Some people have experienced tremendous trauma and/or loss. So it’s more difficult for them to readily think of an answer that will appease others – or at least not dampen other people’s enthusiasm.

Does that make them ungrateful? Of course not, it just means they’re still in a raw phase of grief or recovery.

In other cases, people are seeking a natural answer to the question “what are you thankful for?” while some of us want to hone in on spiritual things. For example, each new project I undertake brings the realization that I need God’s guidance and help. He has never failed to provide both, for which I’m thankful.


Food for Thought

There are other writerly things for which I give thanks. Here are some which may resonate with you.

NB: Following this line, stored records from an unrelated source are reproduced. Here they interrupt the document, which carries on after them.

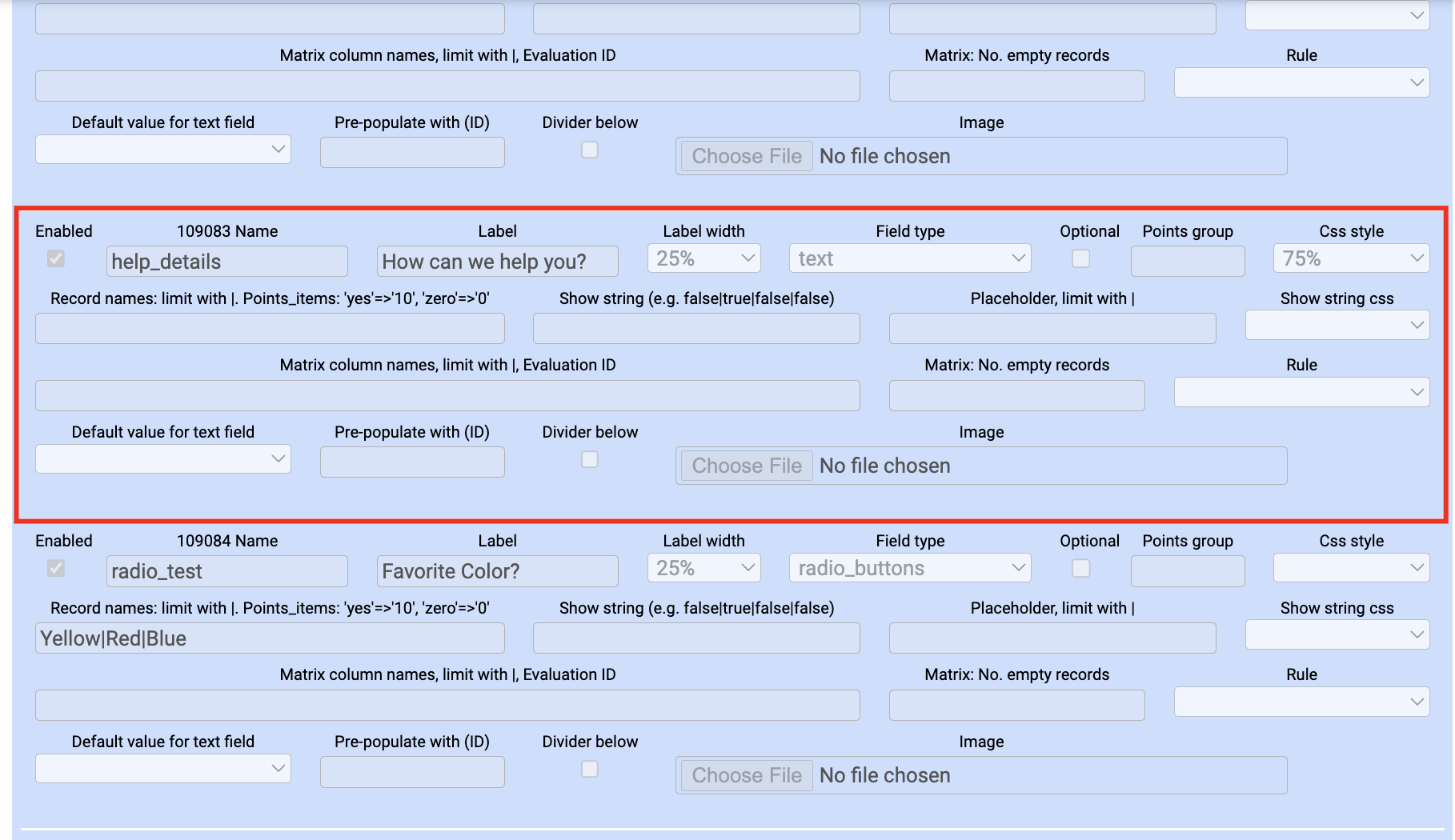Open Default value dropdown for radio_test
This screenshot has width=1455, height=840.
pyautogui.click(x=162, y=769)
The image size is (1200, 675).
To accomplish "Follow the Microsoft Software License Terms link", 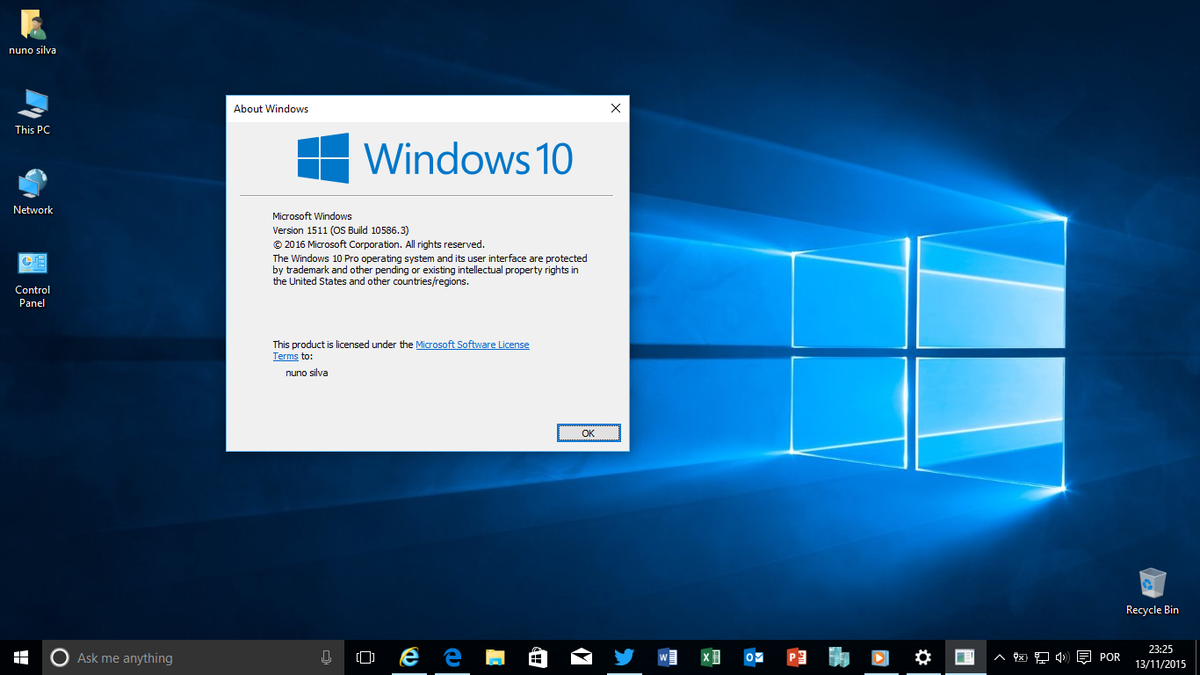I will (x=472, y=344).
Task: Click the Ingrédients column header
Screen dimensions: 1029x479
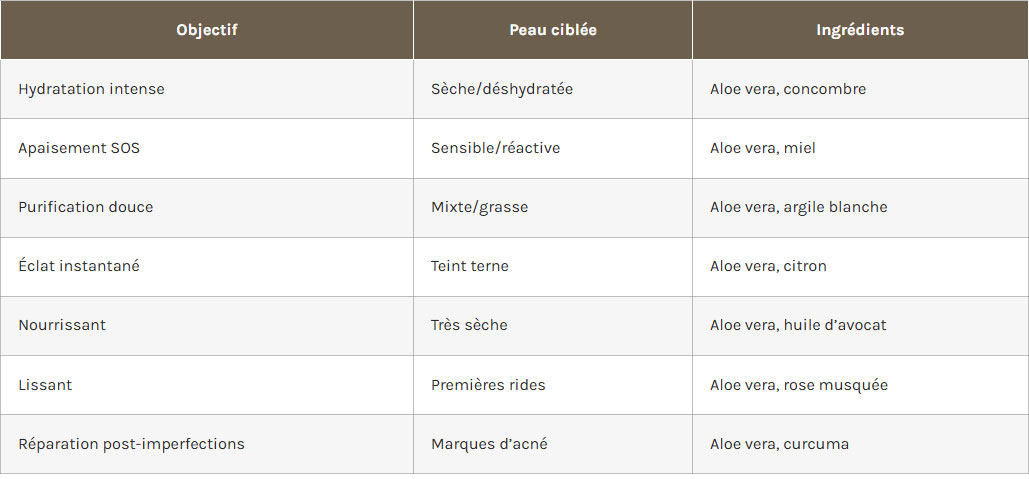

  1. The publishing industry. For all its flaws, the industry is still vital to writers. As are all of the people who work in various capacities throughout it. That’s true whether we pursue traditional or self-publishing opportunities, or both.  As a writer – and reader – I’m thankful for the industry.
  2. Readers. Readers are essential to publishing. It’s exciting to know that people will read and benefit from my work. I’m thankful for readers, including you.
  3. A desire to write. It is tough to write when we are uninterested in doing so. I’m thankful for the desire to write.
  4. My writing ability. Writing is hard at times. It often amazes me that I can string words together to effectively write for general and Christian markets, and for kids and adults. I’m thankful I can write.
  5. Past adversities. I’ve survived some serious adversities, and their impact on my writing. I’m thankful they are behind me.
  6. A living dream. I’ve experienced seasons designed to crush my dream, yet it has survived – and thrived! I’m thankful my writing dream lives.
  7. New contracts. Ten days into 2017 I received an email inviting me to write another nonfiction book for kids. Over time, I received four similar emails. I’m thankful for new contracts!
  8. Relevant training. I welcome the opportunity to grow as a writer. Training inspires and informs my work. This year I attended three conferences – one for children’s writers, one for writing for the secular/general market, and one for Christian writers. I’m thankful for relevant training.
  9. New writers. It’s awesome watching people of all ages act on a desire to write. I love helping them pursue their passion, purpose, and works-in-progress. They inspire me to be fruitful. I’m thankful for new writers.
  10. My published works. When I doubt my ability, I peruse my previously published articles or books for inspiration. They prove I can succeed as a writer. I’m thankful for my published works.
  11. Past mistakes. Writing for publication entails lots of small details. I’ve made mistakes executing some of those. I’ve also made mistakes in promoting myself and/or my work. But I’ve learned from the mistakes, developing into a better writer. That’s why I’m thankful for past mistakes.
  12. Reading material. I’ve read magazines, newsletters, blogs, a couple ebooks, 60+ books, and other printed material this year. Some I’ve read for research purposes, others as part of my role as a contest judge, and others for pure pleasure. I’m thankful for great reading material.
  13. Published writers. Thanks to other writers, that reading material is available. I applaud their ability, faithfulness, persistence, and consistency. Indeed, I’m thankful for published writers.


What’s Missing?

Clearly, there are some obvious things missing from the above list. Like family. Like friends. Like income generated from writing. I deliberately left out those because they can be thorny issues for some writers. But know I’m thankful for all three: my family, friends, and writing-related income.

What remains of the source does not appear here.